- [EXERCISE]: Copy out each line of the data that contains "Given".

- [SOURCE DATA]:

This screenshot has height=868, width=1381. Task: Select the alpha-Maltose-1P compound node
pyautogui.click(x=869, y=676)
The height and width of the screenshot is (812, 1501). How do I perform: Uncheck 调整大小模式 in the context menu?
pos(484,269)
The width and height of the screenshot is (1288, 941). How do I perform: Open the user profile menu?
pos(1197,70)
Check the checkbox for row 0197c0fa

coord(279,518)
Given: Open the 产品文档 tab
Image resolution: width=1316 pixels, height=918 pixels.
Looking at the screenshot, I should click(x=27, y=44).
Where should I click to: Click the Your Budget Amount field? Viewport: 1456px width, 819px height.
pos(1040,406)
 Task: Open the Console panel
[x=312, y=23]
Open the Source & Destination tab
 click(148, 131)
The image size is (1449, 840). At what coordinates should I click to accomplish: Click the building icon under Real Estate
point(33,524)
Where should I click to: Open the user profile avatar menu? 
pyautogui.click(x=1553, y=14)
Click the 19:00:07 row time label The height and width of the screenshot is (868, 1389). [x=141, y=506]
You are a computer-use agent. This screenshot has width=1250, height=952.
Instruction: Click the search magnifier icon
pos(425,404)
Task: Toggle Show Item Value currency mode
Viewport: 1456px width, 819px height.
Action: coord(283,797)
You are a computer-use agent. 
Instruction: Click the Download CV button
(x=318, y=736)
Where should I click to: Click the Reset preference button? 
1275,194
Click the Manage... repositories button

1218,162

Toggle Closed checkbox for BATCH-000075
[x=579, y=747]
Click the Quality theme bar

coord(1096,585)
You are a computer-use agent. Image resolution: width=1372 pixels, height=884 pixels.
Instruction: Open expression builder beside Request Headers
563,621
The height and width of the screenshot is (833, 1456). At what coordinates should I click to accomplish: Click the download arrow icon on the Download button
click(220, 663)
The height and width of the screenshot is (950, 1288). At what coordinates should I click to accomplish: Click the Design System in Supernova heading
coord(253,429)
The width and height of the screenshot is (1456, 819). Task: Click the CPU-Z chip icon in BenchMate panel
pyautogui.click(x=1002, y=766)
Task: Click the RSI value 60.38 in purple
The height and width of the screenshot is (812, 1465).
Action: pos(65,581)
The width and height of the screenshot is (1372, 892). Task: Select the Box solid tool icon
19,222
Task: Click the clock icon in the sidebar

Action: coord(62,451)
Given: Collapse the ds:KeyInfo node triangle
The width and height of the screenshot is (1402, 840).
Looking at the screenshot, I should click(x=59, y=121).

- [RESPONSE FOR THIS EXERCISE]:
Given: Open the 产品文档 tab
Given: Collapse the ds:KeyInfo node triangle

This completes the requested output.